Introduction

The development in the previous chapter has necessarily been fairly abstract. In particular, although it is clear that the flux equations, when taken in conjunction with the corresponding continuity equations, in principle allow us to calculate the course of particular diffusion processes, we have not been able to give many indications of the physical characteristics of the L-coefficients appearing in these flux equations. This is, of course, to be expected at this stage since much of what follows in later chapters is about the theory of these quantities themselves. For the moment therefore they remain phenomenological coefficients, functions of thermodynamic variables (T, concentrations and stress) and governed by Onsager's theorem. It is helpful therefore at this stage to look at the relations between these L-coefficients and more familiar phenomenological coefficients adequate in special situations and which have been studied experimentally, e.g. chemical and isotopic diffusion coefficients, electrical ionic mobilities and ionic conductivity.
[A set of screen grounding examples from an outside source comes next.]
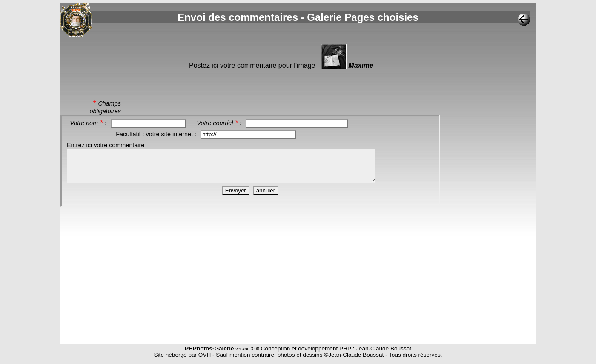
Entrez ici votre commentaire (106, 145)
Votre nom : (89, 123)
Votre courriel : (220, 123)
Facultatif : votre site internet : (157, 134)
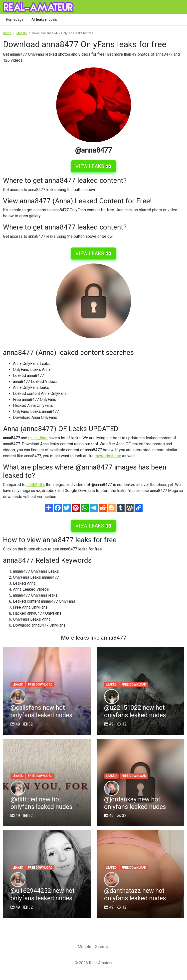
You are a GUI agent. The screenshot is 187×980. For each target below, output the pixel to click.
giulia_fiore (38, 438)
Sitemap (102, 947)
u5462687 (35, 485)
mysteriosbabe (108, 456)
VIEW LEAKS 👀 (94, 166)
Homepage (15, 19)
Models (84, 947)
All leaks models (44, 19)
Throughout we shall keep our assumptions about the nature of the systems being considered fairly broad. In particular, we shall not go out of our way to deal explicitly with dilute solid solutions, even though these are enormously important in fundamental studies. The more detailed results which are obtained for such systems are considered later after we have presented the atomic theory of the L-coefficients and evaluated them for particular models.

We begin by considering one of the simplest applications of the formalism, namely that to interstitial solid solutions in metals (§5.2). The simplicity of these systems allows us to describe several distinct phenomena with a minimum of mathematical manipulation.